## About this task
Below is a block of entries; repeat exactly the lines starting at the line that contains "Viewport: 480px width, 360px" and ending at the line that contains "The height and width of the screenshot is (641, 854).", both included.

## Source information

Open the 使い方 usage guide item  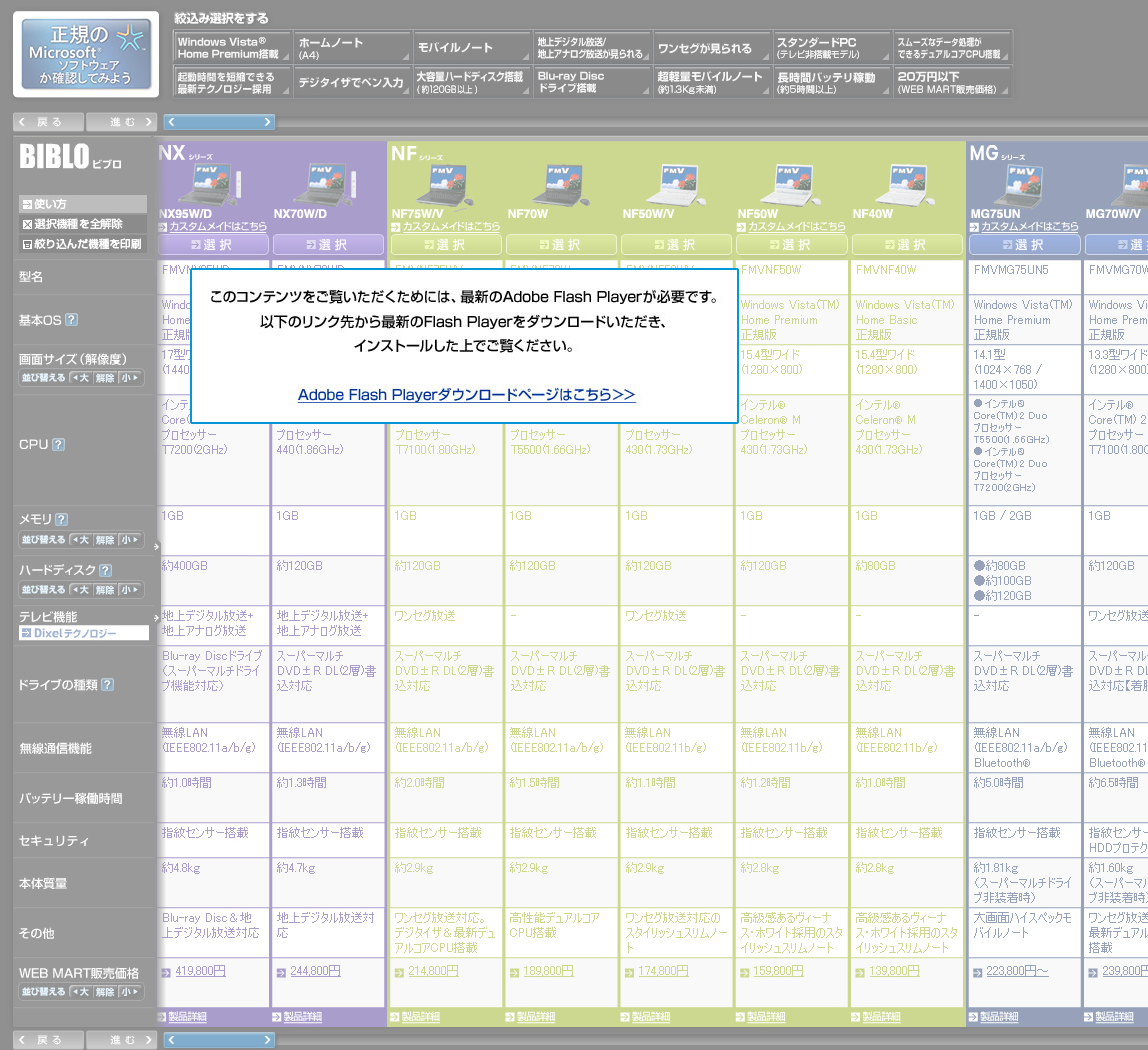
---
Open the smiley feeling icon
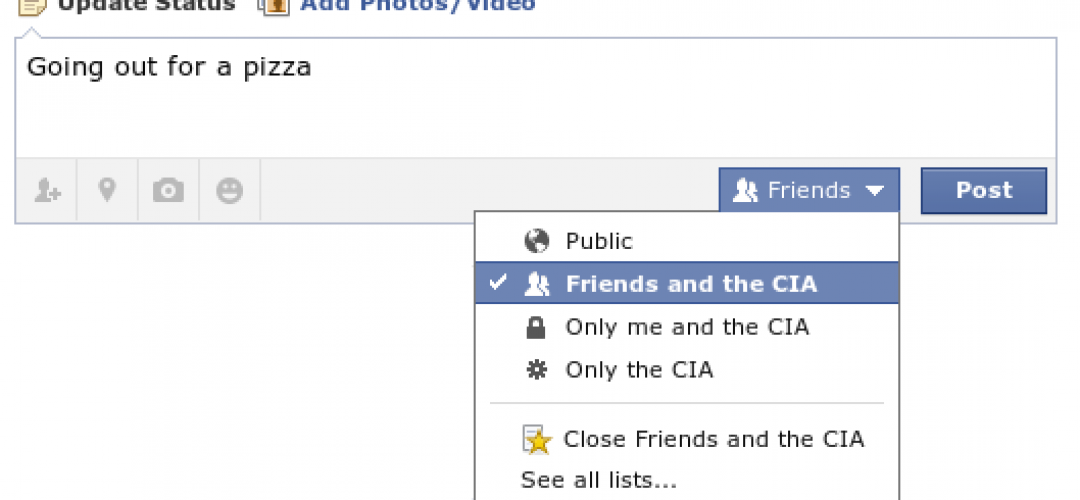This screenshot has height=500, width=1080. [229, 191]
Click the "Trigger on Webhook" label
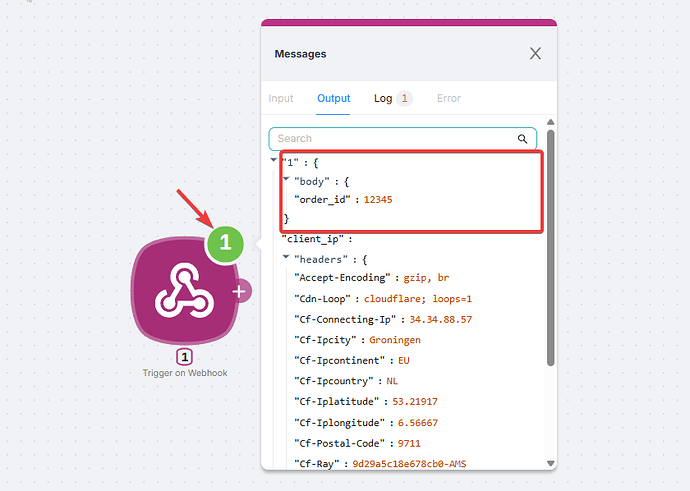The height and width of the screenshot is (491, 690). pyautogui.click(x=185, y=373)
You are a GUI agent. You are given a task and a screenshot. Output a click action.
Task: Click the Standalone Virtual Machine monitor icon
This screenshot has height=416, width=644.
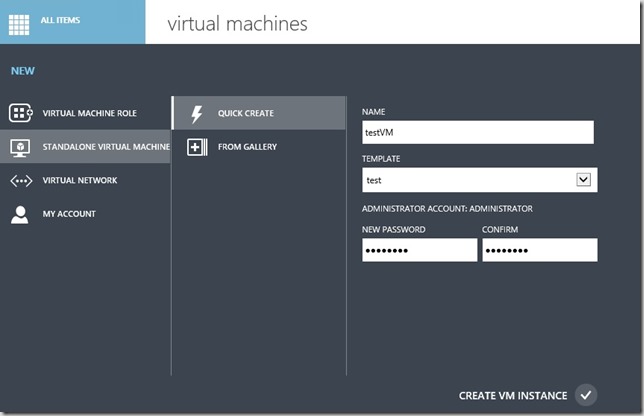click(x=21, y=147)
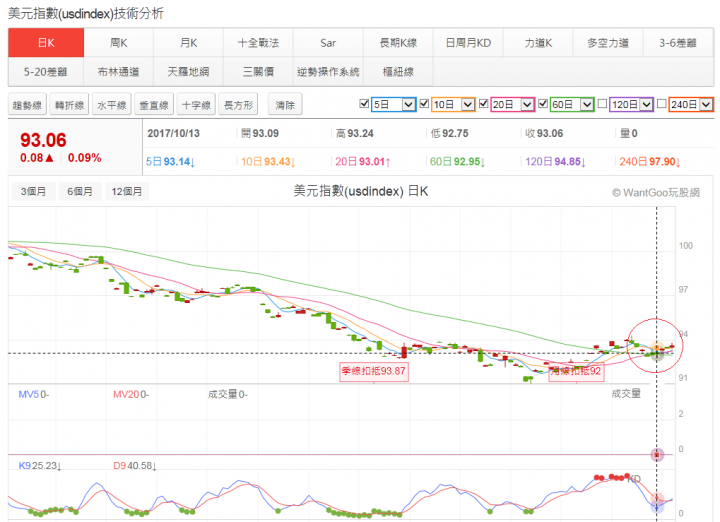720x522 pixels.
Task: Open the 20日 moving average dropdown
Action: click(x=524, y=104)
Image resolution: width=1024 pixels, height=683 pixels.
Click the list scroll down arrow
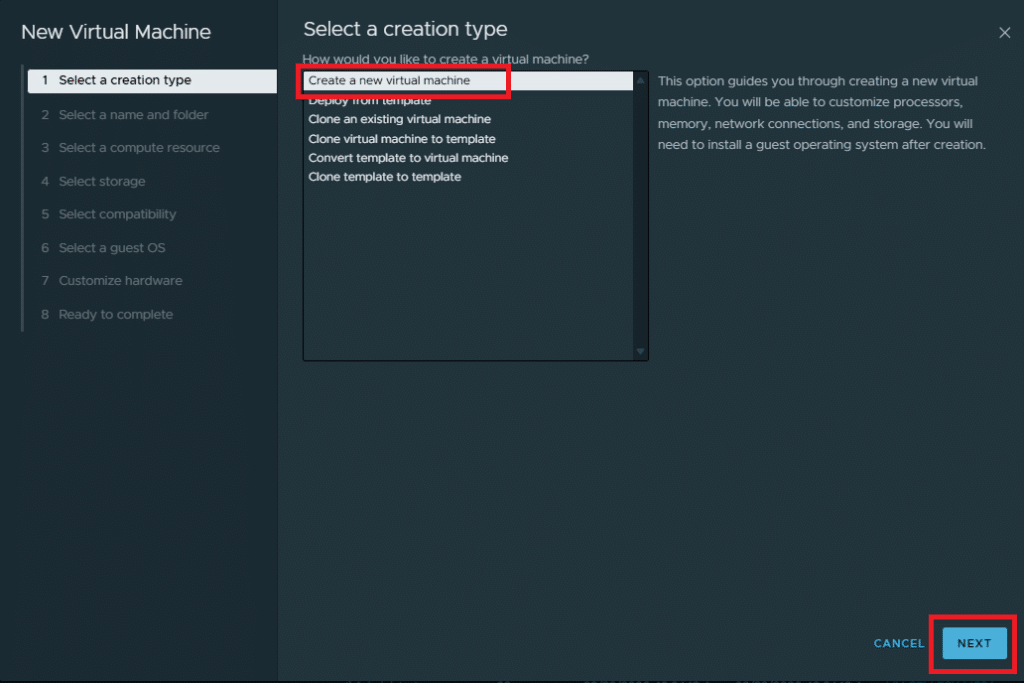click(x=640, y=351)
==
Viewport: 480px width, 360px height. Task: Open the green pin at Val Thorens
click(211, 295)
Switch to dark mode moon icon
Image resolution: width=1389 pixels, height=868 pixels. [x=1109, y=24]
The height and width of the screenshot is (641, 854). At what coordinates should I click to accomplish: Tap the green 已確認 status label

## Your response
Viewport: 480px width, 360px height. Task: Open the green pin at Val Thorens
click(211, 295)
Switch to dark mode moon icon
Image resolution: width=1389 pixels, height=868 pixels. [x=1109, y=24]
The height and width of the screenshot is (641, 854). At what coordinates should I click to accomplish: Tap the green 已確認 status label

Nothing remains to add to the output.